TooGoodToGo : une app pour sauver des millions de repas de la poubelle

PLEIN ÉCRAN - Une appli mobile permet de racheter le jour même les invendus des magasins, restaurants, hôtels. Sa fondatrice s'attaque à la montagne du gaspillage alimentaire. Un tiers des aliments part aujourd'hui à la poubelle.

Acheter le pain de la veille, trouver un plateau de sushi ou des pâtisseries à prix cassé dans la dernière heure d'ouverture du supermarché, jusque-là, la lutte contre les invendus alimentaires tenait pour l'essentiel du Système D, en tout cas pour les produits frais.

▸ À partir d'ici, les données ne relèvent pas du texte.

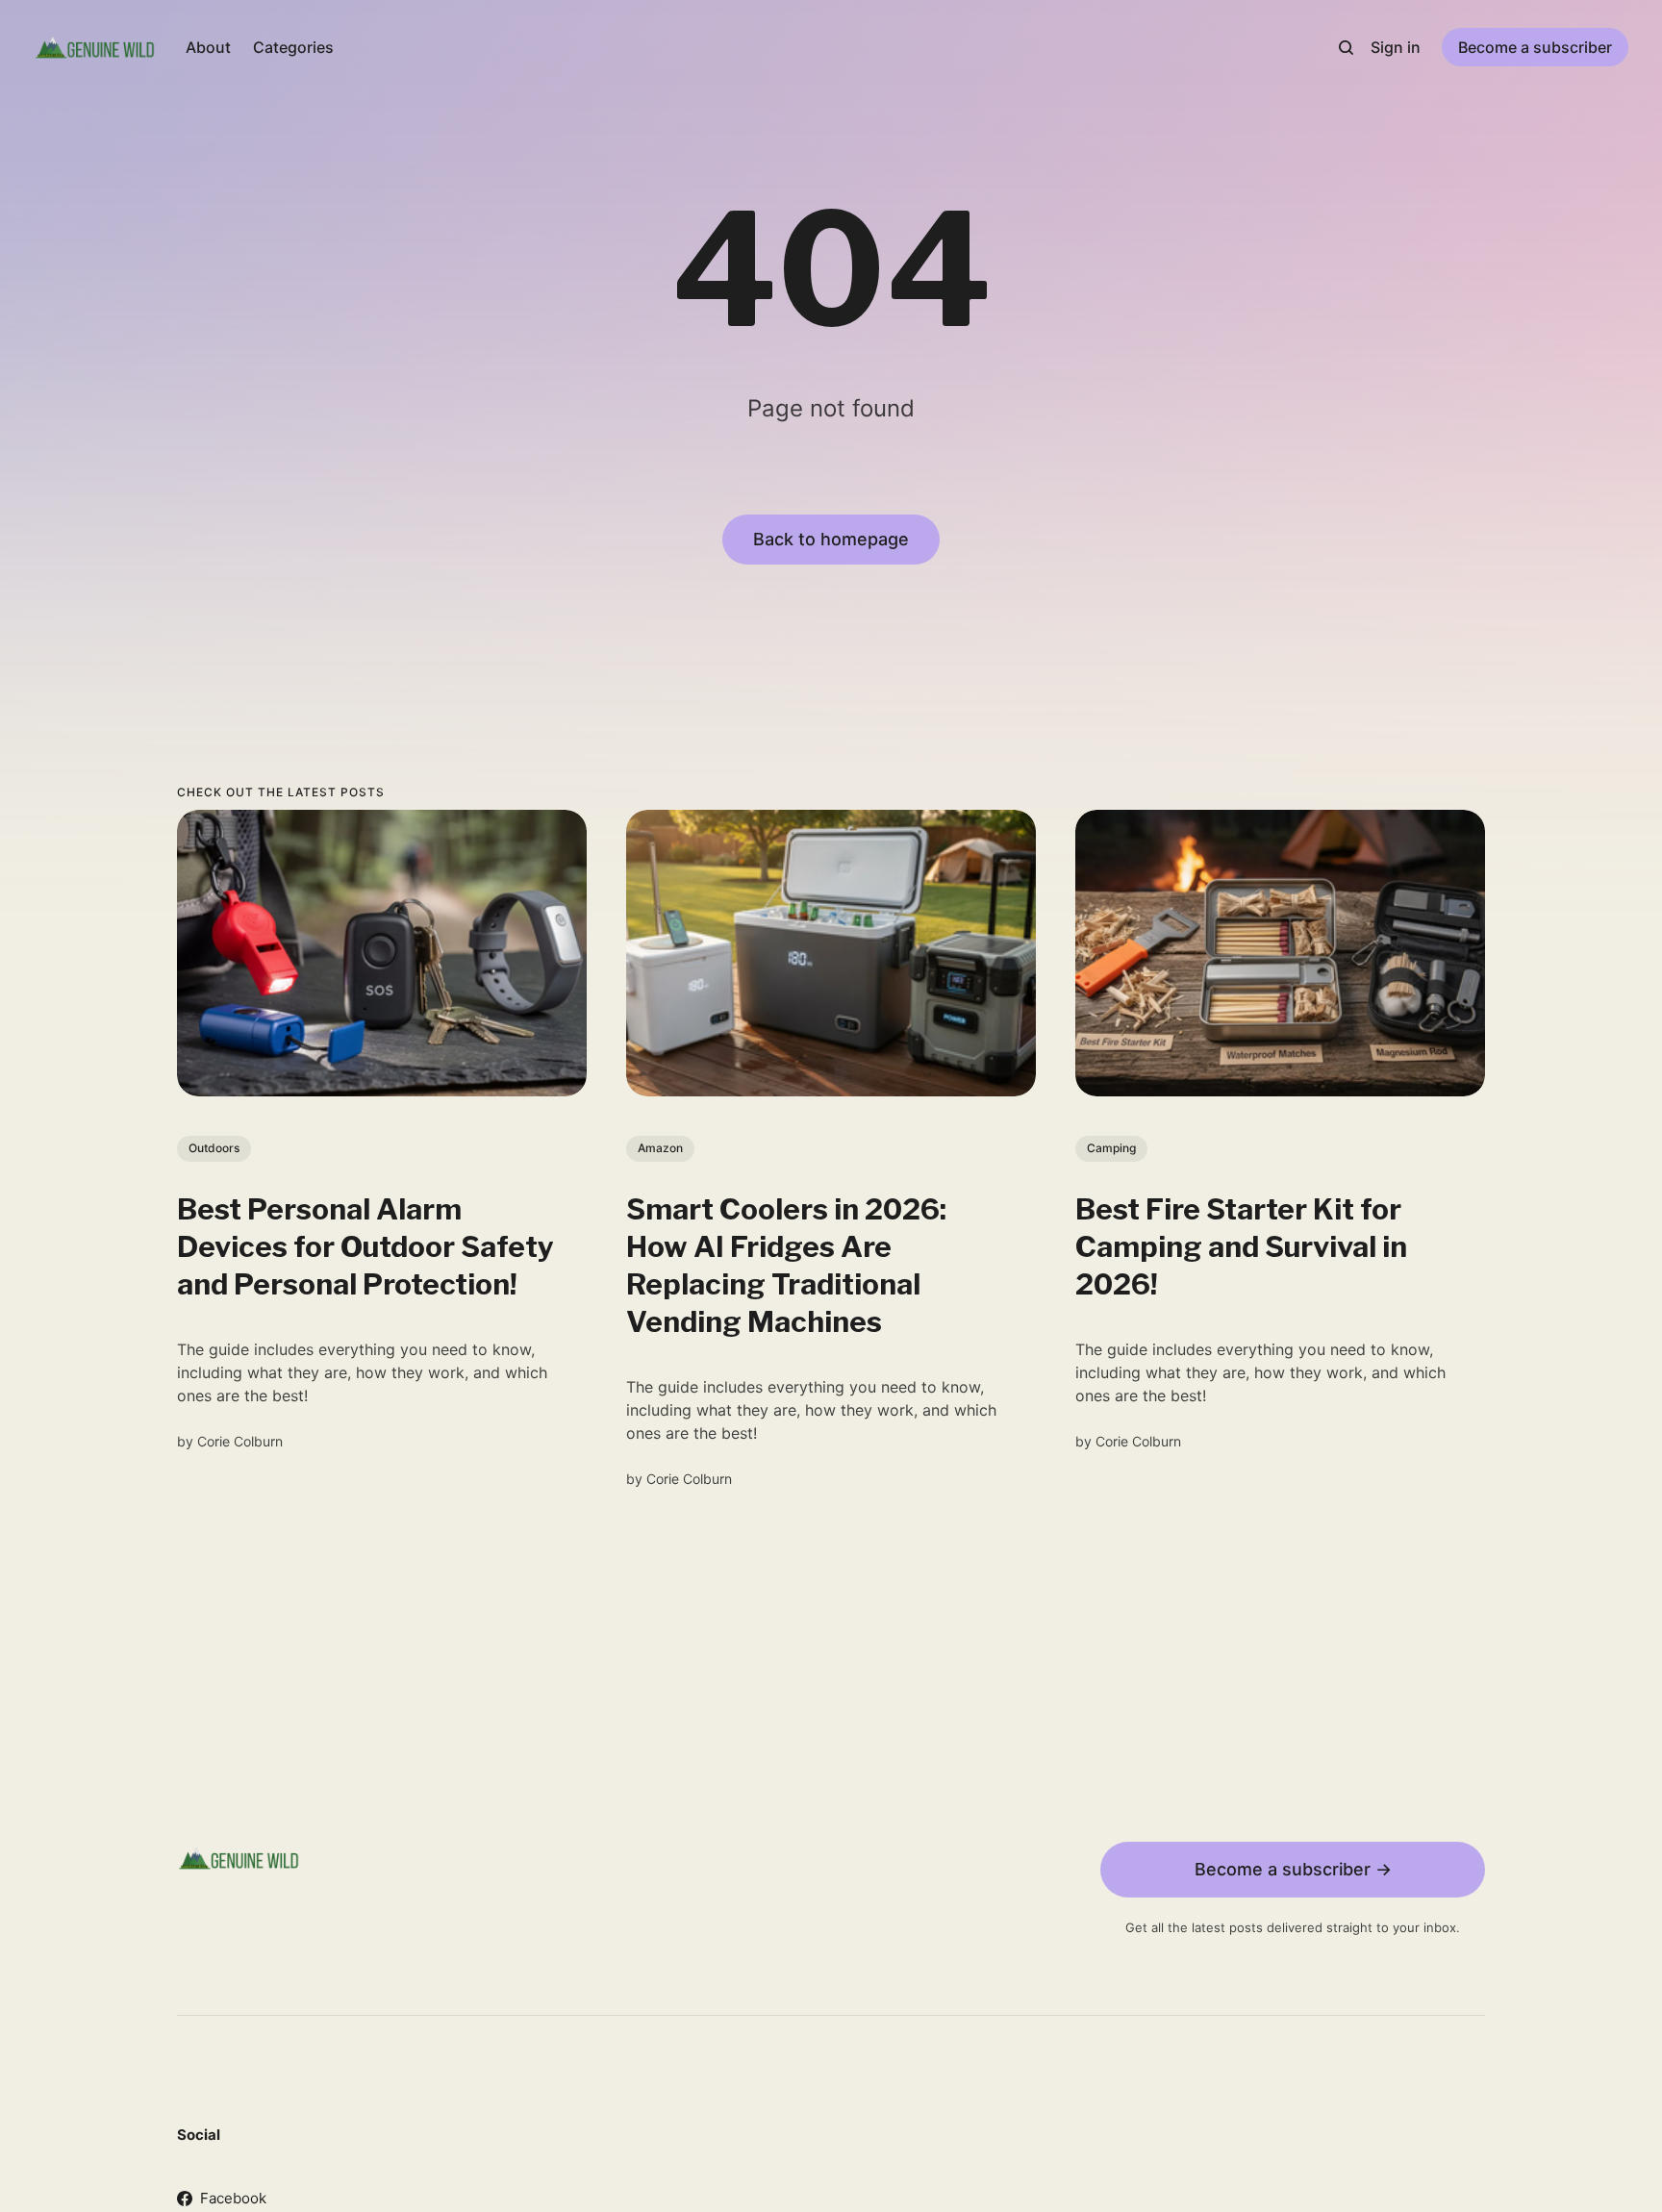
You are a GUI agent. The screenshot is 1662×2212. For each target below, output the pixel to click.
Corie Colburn (240, 1441)
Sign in (1396, 47)
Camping (1111, 1148)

Pas de quoi s'attaquer au cœur du problème, les dix millions de tonnes d'aliments qui chaque année en France finissent à la poubelle. C'est fort de ce constat que Lucie Basch, fondatrice de TooGoodToGo, s'est lancée il y a deux ans. 

Le principe de l'application est simple : chaque jour, des commerces, qui vont de l'épicerie de quartier aux restaurants, en passant par les hôtels et même par quelques marques, déclarent dans l'application leurs invendus, et l'heure à laquelle ils seront disponibles à la vente, d'ordinaire à la fin de la journée. Prix affiché : souvent trois à quatre fois moins cher que leur prix d'origine. En échange, l'utilisateur aura peu de choix sur le contenu, et devra apporter son propre sac et parfois ses propres conteneurs alimentaires. Le paiement se fait directement dans l'application, qui touche au passage une commission sur la vente. Comme le dit Lucie Basch, le modèle est vertueux, l'idée étant que le prix permette au commerçant de couvrir ses coûts, et de décourager le gâchis.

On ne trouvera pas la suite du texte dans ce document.